11 Aug 2020

China's Military Ordered "Not To Fire First Shot" In Any Stand-Off With US Forces

We want to have the moral high ground after we beat the US warmongers to a pulp. Let them fire the first shot.
By Tyler Durden: At a moment of increasingly dangerous military flexing both over Taiwan and in the South China Sea, the People's Liberation Army has reportedly been ordered “not to fire the first shot” in any potential confrontation with the United States. It suggests this emerging 'new Cold War' scenario could turn hot at any moment.
The South China Morning Post broke news of the standing military orders on Tuesday based on unnamed sources: China has told its service personnel “not to fire the first shot” as Beijing looks to de-escalate tensions with the United States in the South China Sea, it reports.
Further SCMP cites that "The sources said Beijing had ordered pilots and naval officers to exercise restraint in the increasingly frequent stand-offs with US planes and warships."
Word of the military order from Beijing constitutes perhaps the clearest evidence thus far that China envisions a likely future scenario where the two sides 'easily' stumble toward war through some kind of unplanned live-fire incident. 
This summer the US has kept up a record daily number of flights and operations over and near the contested South China Sea. As we reported previously, a Beijing-based think tank counted over 50 sorties by US military aircraft in the region in the first three weeks of last month.

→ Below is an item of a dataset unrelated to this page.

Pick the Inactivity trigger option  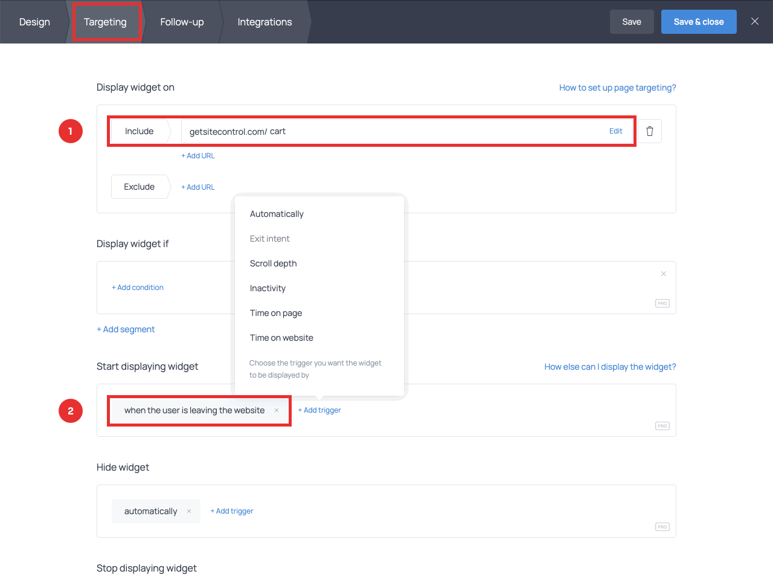point(268,288)

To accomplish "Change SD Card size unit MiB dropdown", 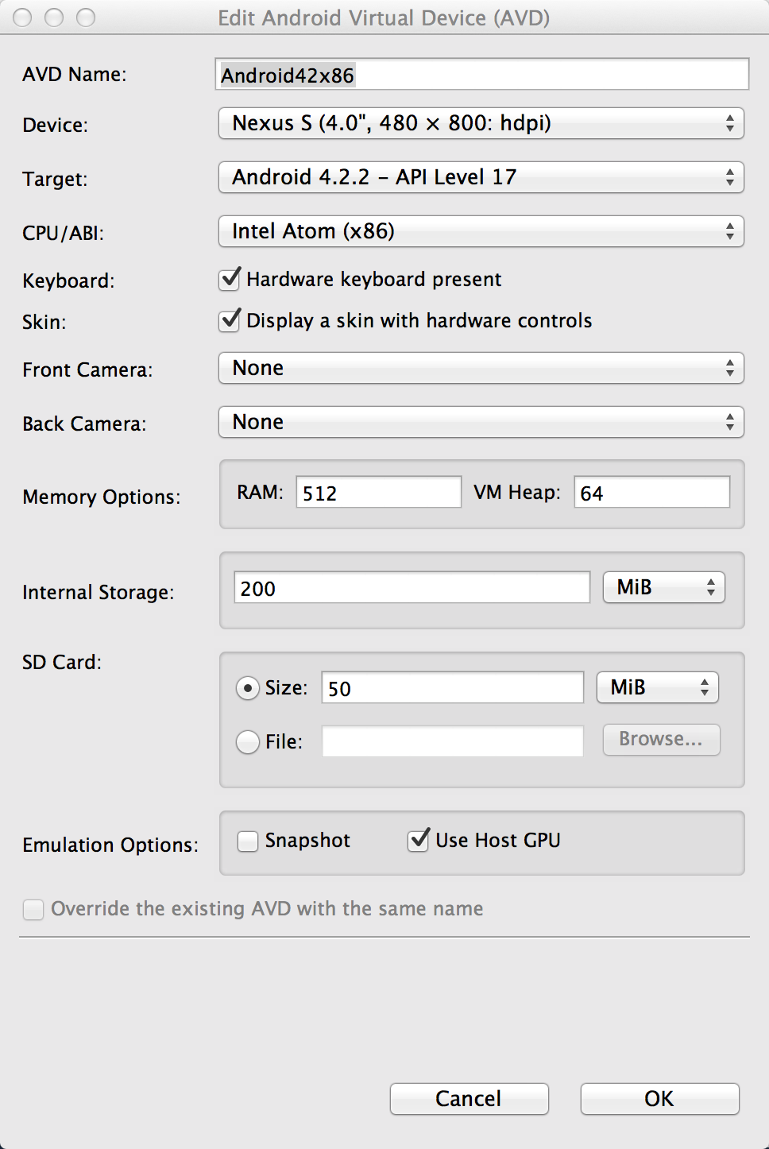I will (658, 687).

“At the moment the US military is sending three to five reconnaissance aircraft each day to the South China Sea,” the South China Sea Strategic Situation Probing Initiative (SCSPI) described of July flyovers. 
This prompted China’s Defense Minister Wei Fenghe and his US counterpart Mark Esper to hold urgent "crunch talks" — as SCMP earlier described the last Friday phone call, hoping to establish de-escalation procedures in the case of an active event, particularly a direct military hotline.

It could be that Beijing apparently making public it has a military policy of 'don't shoot first' is a good faith gesture aimed at encouraging Washington to find quick agreement on a high level military deconfliction communications channel.
Wei specifically warned Esper of the Pentagon's "dangerous moves" in the region and further “expressed China’s principled position on the South China Sea, Taiwan, and the US's ‘stigmatisation’ of China, asking the US to stop its wrong words and deeds, strengthen maritime risk management and control, avoid dangerous actions that may heat up the situation, and maintain regional peace and stability,” state-run Xinhua said.